In the base case, Jefferies assigned a target price of ₹1,400 to the company. The brokerage’s report in this scenario said, “We stay bullish on the potential housing revival in India, optimizing mix in KJC (60% Value Added sales now), traction in new margin-accretive products and upward margin trajectory – leading to 20%+ EPS growth over FY22-25E. Also, exports by Morbi players could sustain pricing stability in domestic market.”
Meanwhile, in an upside scenario where Jefferies has set a target price of ₹2,000 on KJC, the report said, “Tiles industry touted to be one of the key beneficiaries of GST & E-Way Bill, unorganized segment at ~60-65% of total volumes. KJC is the market leader in organized tiles; could help gain traction ahead of peers. Pan-India entrenched footprint acts as a strong moat.”

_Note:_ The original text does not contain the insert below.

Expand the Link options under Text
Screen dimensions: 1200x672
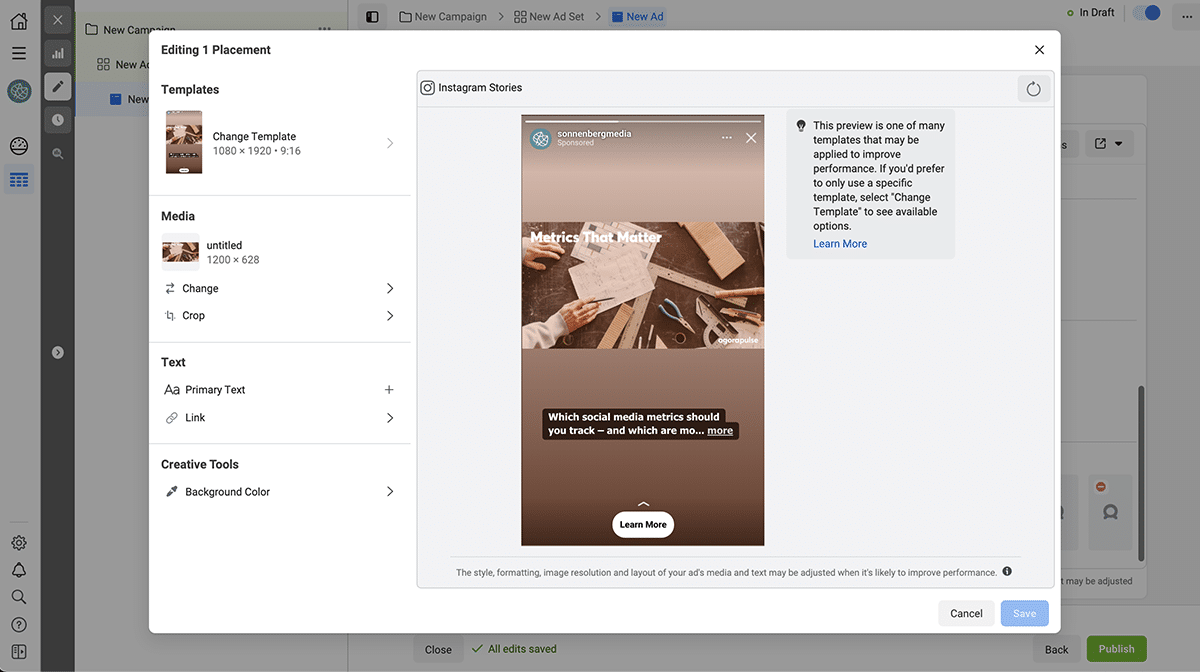390,417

Further, in the downside scenario where the target price is ₹800 is set, Jefferies report said, “Increasing competition, particularly from unorganized tile players in Morbi, Gujarat, India, leading to volumes & pricing pressures on organized players, posing a risk to KJC’s market share.” Also, higher-than-expected input cost headwinds (sharp spike in gas prices), may impact gross margins. Additionally, the slowdown in economic growth and spending, and the slackening pace of value-added new product launches are some of the key risks.

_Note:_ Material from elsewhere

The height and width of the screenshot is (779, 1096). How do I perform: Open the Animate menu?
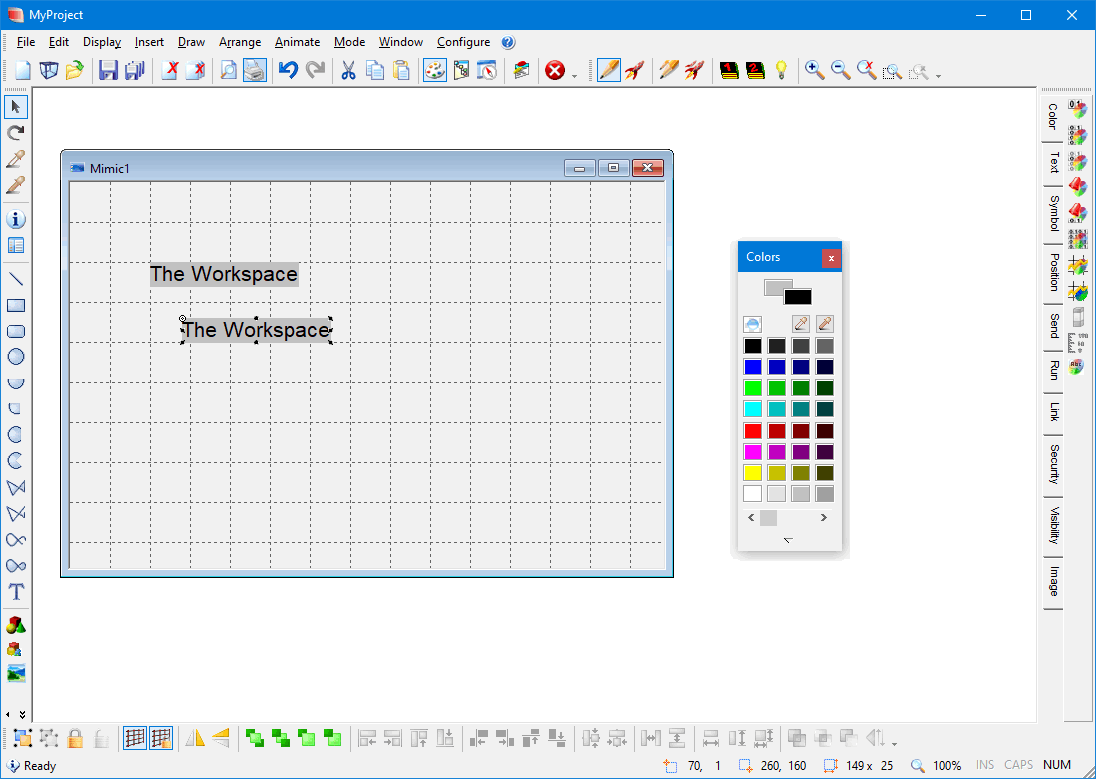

As per Jefferies’ report, Morbi players seem unlikely to divert bulk of production volumes to the domestic market – this bodes well for domestic pricing and profitability – KJC is the market leader. Also, price hikes by Morbi would converge their pricing differential with organized players. Over FY22/25e, the brokerage expects KJC to deliver 17%/22% sales/PAT CAGR, a volume CAGR of 13%.
The company produces various categories of tiles, including kitchen tiles, bathroom tiles, wall tiles, floor tiles, and exterior wall tiles.
Disclaimer: The views and recommendations made above are those of individual analysts or broking companies, and not of Mint.